Dennis Overbye
There was, you might say, a disturbance in the Force.
Long,
long ago, when the universe was only about 100,000 years old — a
buzzing, expanding mass of particles and radiation — a strange new
energy field switched on. That energy suffused space with a kind of
cosmic antigravity, delivering a not-so-gentle boost to the expansion of
the universe.
Then, after another 100,000 years or so, the new field simply winked off, leaving no trace other than a speeded-up universe.
So goes the strange-sounding story
being promulgated by a handful of astronomers from Johns Hopkins
University. In a bold and speculative leap into the past, the team has
posited the existence of this field to explain an astronomical puzzle: the universe seems to be expanding faster than it should be.
The
cosmos is expanding only about 9 percent more quickly than theory
prescribes. But this slight-sounding discrepancy has intrigued
astronomers, who think it might be revealing something new about the
universe.
And so, for the last couple of years,
they have been gathering in workshops and conferences to search for a
mistake or loophole in their previous measurements and calculations, so
far to no avail.
“If we’re going to
be serious about cosmology, this is the kind of thing we have to be able
to take seriously,” said Lisa Randall, a Harvard theorist who has been
pondering the problem.
At a recent meeting in Chicago, Josh Frieman, a theorist at the Fermi National Accelerator Laboratory in Batavia, Ill., asked: “At what point do we claim the discovery of new physics?”
At a recent meeting in Chicago, Josh Frieman, a theorist at the Fermi National Accelerator Laboratory in Batavia, Ill., asked: “At what point do we claim the discovery of new physics?”
Now ideas are popping up.
Some researchers say the problem could be solved by inferring the
existence of previously unknown subatomic particles.
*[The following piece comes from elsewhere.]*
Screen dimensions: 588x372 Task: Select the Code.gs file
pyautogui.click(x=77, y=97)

Others, such as the
Johns Hopkins group, are invoking new kinds of energy fields.
Adding to the confusion, there already is a force field — called dark energy — making the universe expand faster.
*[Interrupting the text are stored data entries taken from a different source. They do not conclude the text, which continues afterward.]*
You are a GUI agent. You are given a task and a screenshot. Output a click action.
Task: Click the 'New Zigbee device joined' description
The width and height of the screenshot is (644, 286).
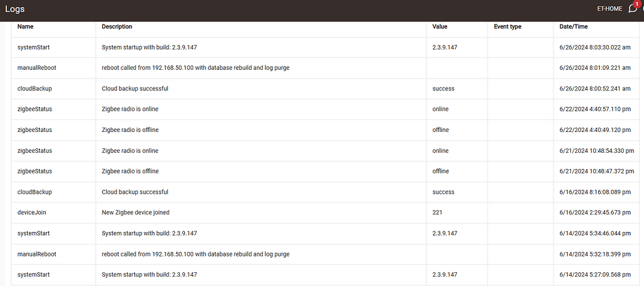(x=135, y=212)
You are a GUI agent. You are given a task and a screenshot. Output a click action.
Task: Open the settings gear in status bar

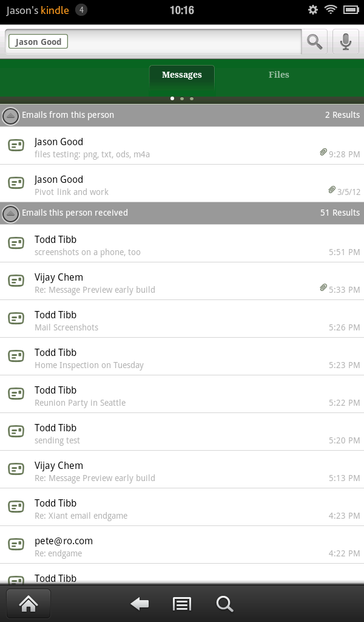313,10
And a new, controversial report suggests that this dark energy might be
getting stronger and denser, leading to a future in which atoms are
ripped apart and time ends.
Thus far, there
is no evidence for most of these ideas. If any turn out to be right,
scientists may have to rewrite the story of the origin, history and,
perhaps, fate of the universe.
Or it
could all be a mistake. Astronomers have rigorous methods to estimate
the effects of statistical noise and other random errors on their
results; not so for the unexamined biases called systematic errors.
As
Wendy L. Freedman, of the University of Chicago, said at the Chicago
meeting, “The unknown systematic is what gets you in the end.”
Hubble trouble
Generations
of great astronomers have come to grief trying to measure the universe.
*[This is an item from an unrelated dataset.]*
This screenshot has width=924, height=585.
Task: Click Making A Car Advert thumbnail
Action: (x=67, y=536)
At issue is a number called the Hubble constant, named after Edwin
Hubble, the Mount Wilson astronomer who in 1929 discovered that the
universe is expanding.
As space
expands, it carries galaxies away from each other like the raisins in a
rising cake. The farther apart two galaxies are, the faster they will
fly away from each other. The Hubble constant simply says by how much.
But
to calibrate the Hubble constant, astronomers depend on so-called
standard candles: objects, such as supernova explosions and certain
variable stars, whose distances can be estimated by luminosity or some
other feature. This is where the arguing begins.
Until
a few decades ago, astronomers could not agree on the value of the
Hubble constant within a factor of two: either 50 or 100 kilometers per
second per megaparsec. (A megaparsec is 3.26 million light years.)
But in 2001, a team using the Hubble Space Telescope,
and led by Dr. Freedman, reported a value of 72. For every megaparsec
farther away from us that a galaxy is, it is moving 72 kilometers per
second faster.
More recent efforts by Adam G. Riess, of Johns Hopkins and the Space Telescope Science Institute, and others
have obtained similar numbers, and astronomers now say they have
narrowed the uncertainty in the Hubble constant to just 2.4 percent.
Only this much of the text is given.